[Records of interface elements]
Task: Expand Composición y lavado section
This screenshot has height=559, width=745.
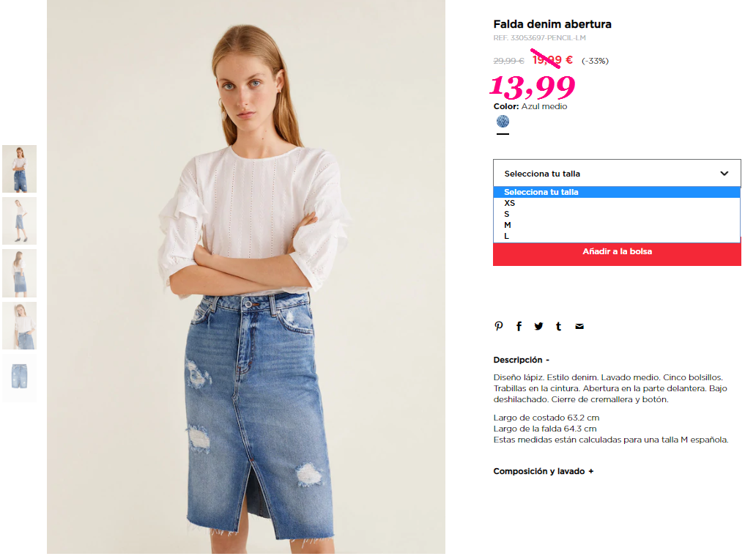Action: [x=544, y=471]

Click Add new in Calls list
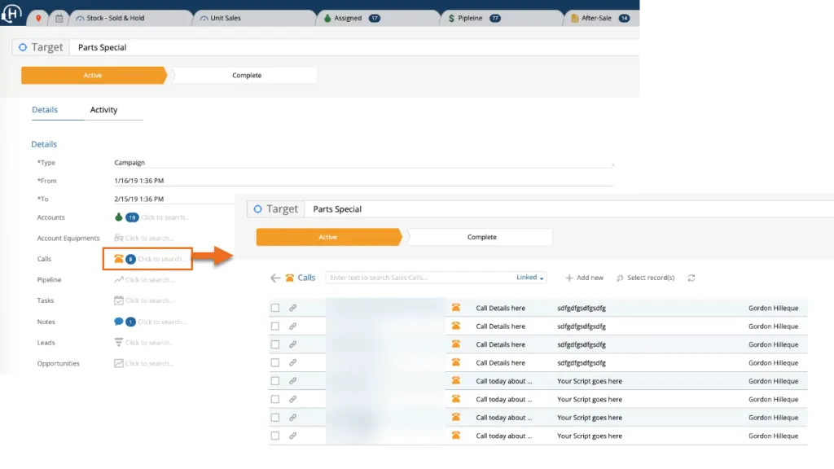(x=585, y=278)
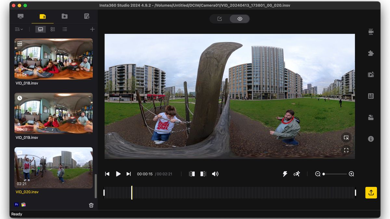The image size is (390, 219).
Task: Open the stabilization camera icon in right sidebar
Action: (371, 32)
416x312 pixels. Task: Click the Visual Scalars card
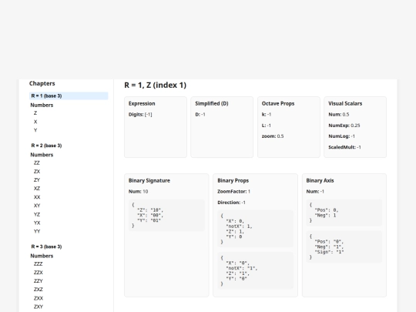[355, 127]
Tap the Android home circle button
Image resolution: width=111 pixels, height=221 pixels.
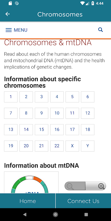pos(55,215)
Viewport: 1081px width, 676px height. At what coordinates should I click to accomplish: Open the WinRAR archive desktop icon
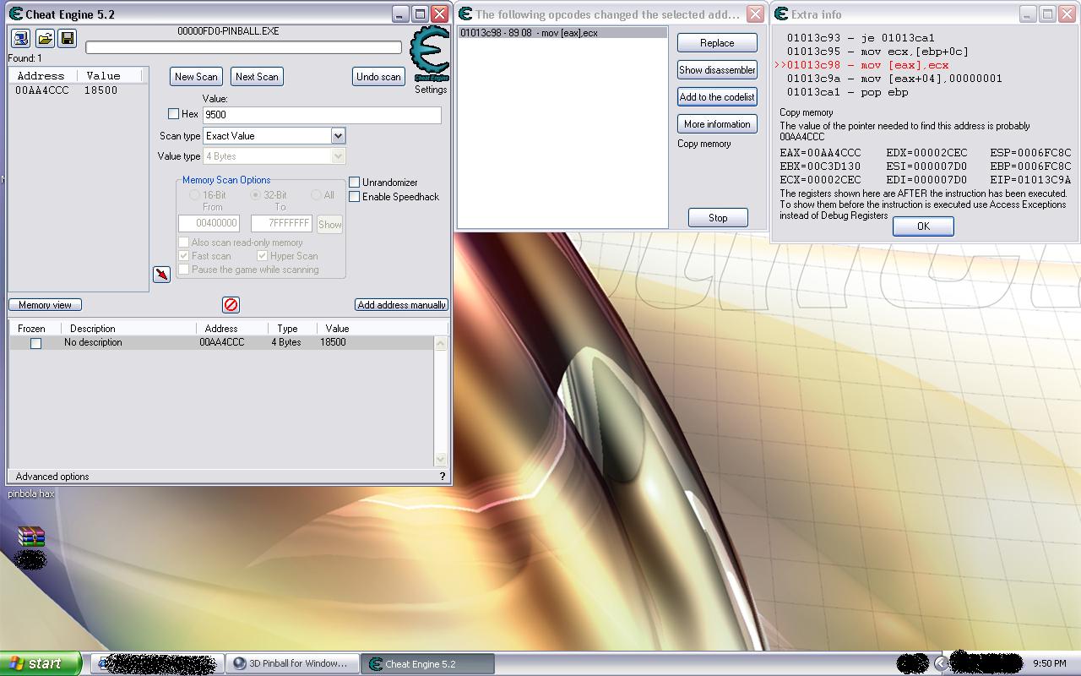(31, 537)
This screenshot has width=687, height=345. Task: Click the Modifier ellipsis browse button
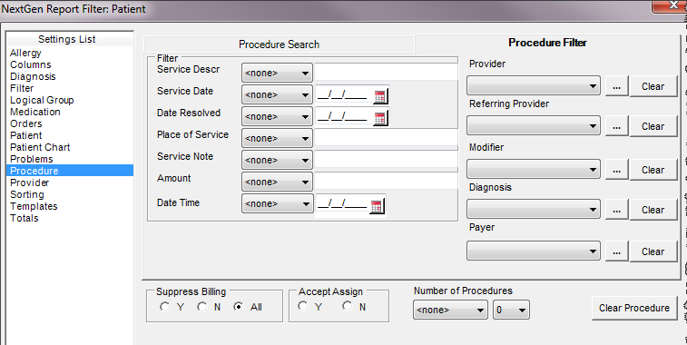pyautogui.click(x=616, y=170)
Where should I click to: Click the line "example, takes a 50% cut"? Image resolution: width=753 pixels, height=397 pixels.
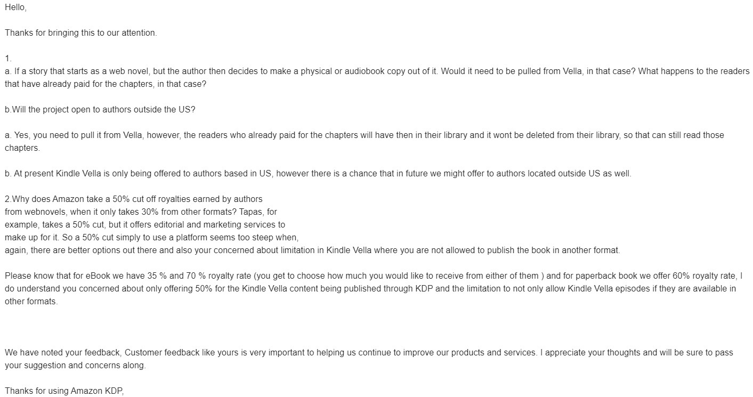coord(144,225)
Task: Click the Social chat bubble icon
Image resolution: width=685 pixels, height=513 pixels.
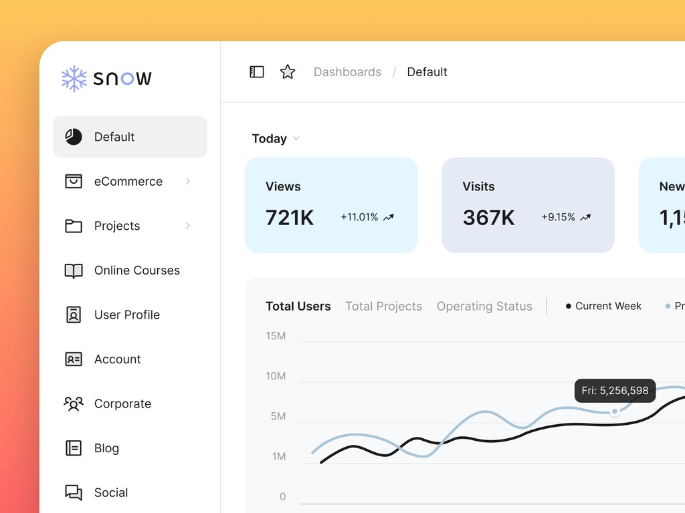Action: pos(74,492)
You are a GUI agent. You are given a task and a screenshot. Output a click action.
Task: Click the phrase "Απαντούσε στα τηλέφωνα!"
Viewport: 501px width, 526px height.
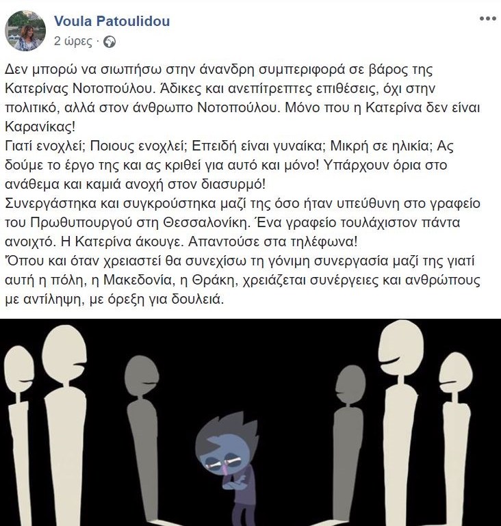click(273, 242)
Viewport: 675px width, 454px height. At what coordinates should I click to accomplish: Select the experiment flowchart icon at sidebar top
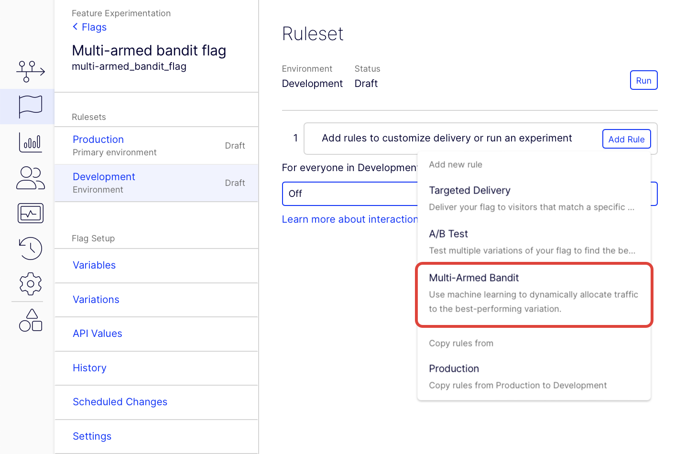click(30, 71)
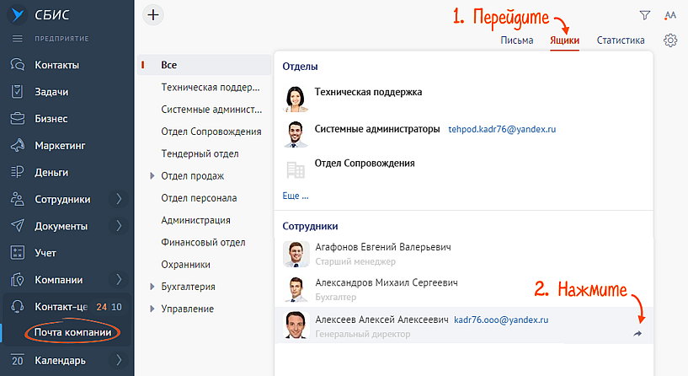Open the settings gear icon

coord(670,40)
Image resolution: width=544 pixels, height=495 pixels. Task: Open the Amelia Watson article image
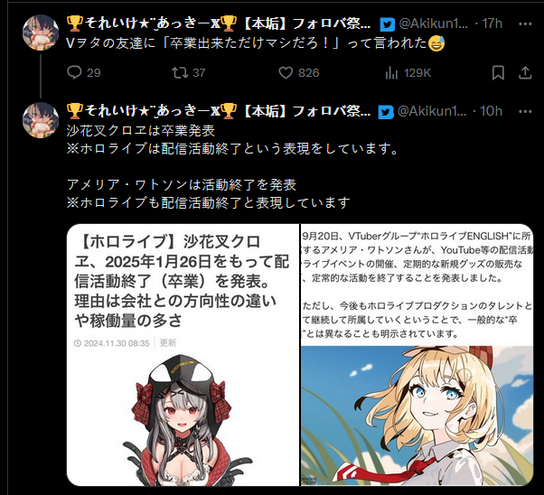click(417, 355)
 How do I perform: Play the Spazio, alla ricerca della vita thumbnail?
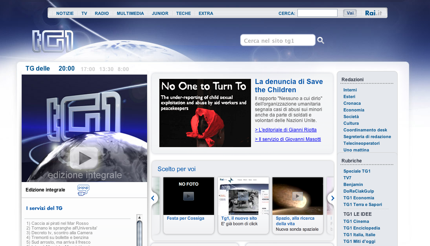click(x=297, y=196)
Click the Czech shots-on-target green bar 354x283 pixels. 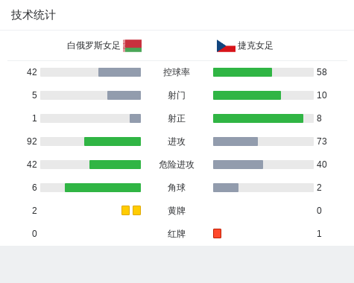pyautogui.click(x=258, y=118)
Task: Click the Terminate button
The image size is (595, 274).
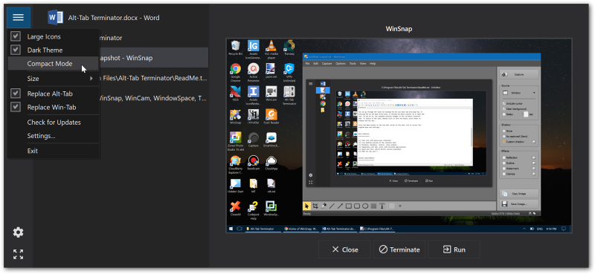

Problem details — Please copy the rows verbatim, from the first row through the line containing "Action: pos(74,492)", including that line. Leave the pictures out of your copy.

Output —
Task: Expand Composición y lavado section
This screenshot has height=559, width=745.
Action: [x=544, y=471]

Click Add new in Calls list
(x=585, y=278)
The image size is (390, 219).
Task: Open the stabilization camera icon in right sidebar
Action: (371, 32)
416x312 pixels. Task: Click the Visual Scalars card
[355, 127]
Tap the Android home circle button
Image resolution: width=111 pixels, height=221 pixels.
pos(55,215)
Viewport: 1081px width, 676px height. At what coordinates should I click to accomplish: Open the WinRAR archive desktop icon
(31, 537)
This screenshot has width=687, height=345. Task: Click the Modifier ellipsis browse button
pyautogui.click(x=616, y=170)
Where should I click to: Click the line "example, takes a 50% cut"? Image resolution: width=753 pixels, height=397 pixels.
coord(144,225)
Task: Click the Social chat bubble icon
Image resolution: width=685 pixels, height=513 pixels.
Action: pos(74,492)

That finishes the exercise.